[[ Given information open ]]

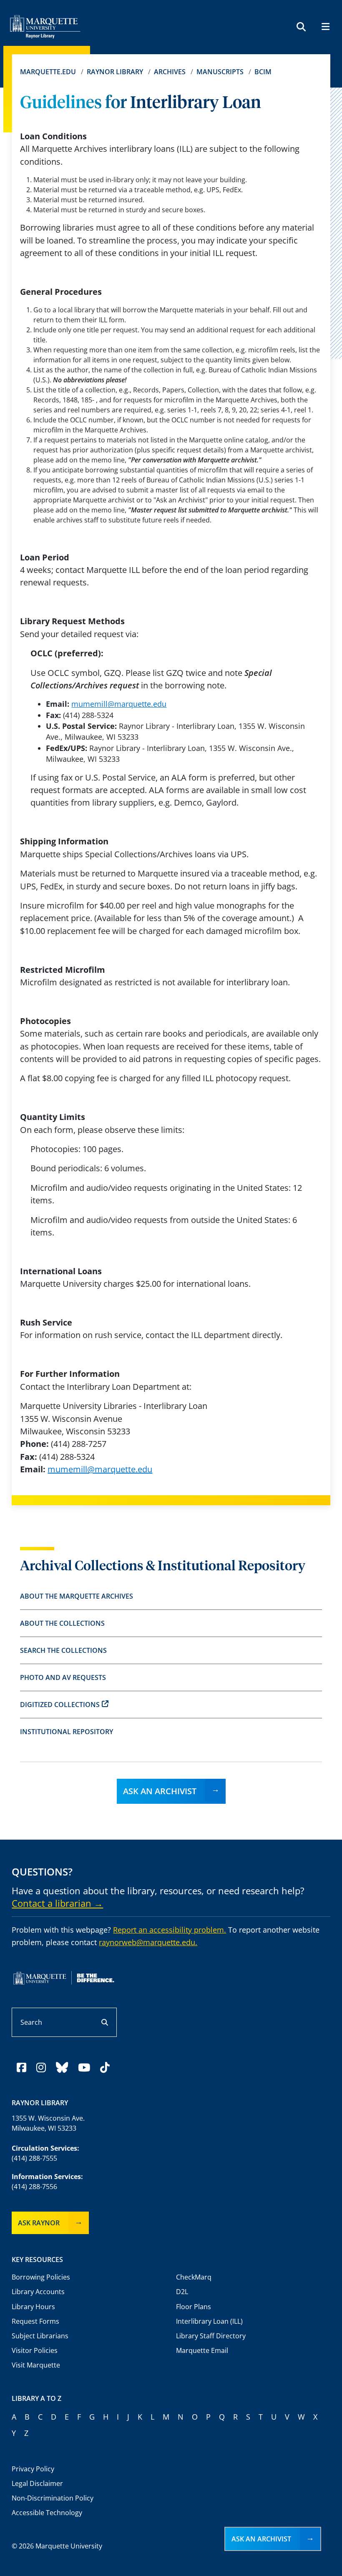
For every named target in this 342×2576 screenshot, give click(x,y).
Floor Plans (193, 2306)
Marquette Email (202, 2350)
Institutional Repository (66, 1731)
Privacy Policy (33, 2468)
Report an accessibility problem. (169, 1930)
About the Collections (62, 1623)
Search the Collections (63, 1650)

[[ Given information closed ]]

#### [Activity]
Without carrying over any picture, retype the records above word for word.

#### [Response box]
For every named target in this 342×2576 screenshot, give click(x,y).
Floor Plans (193, 2306)
Marquette Email (202, 2350)
Institutional Repository (66, 1731)
Privacy Policy (33, 2468)
Report an accessibility problem. (169, 1930)
About the Collections (62, 1623)
Search the Collections (63, 1650)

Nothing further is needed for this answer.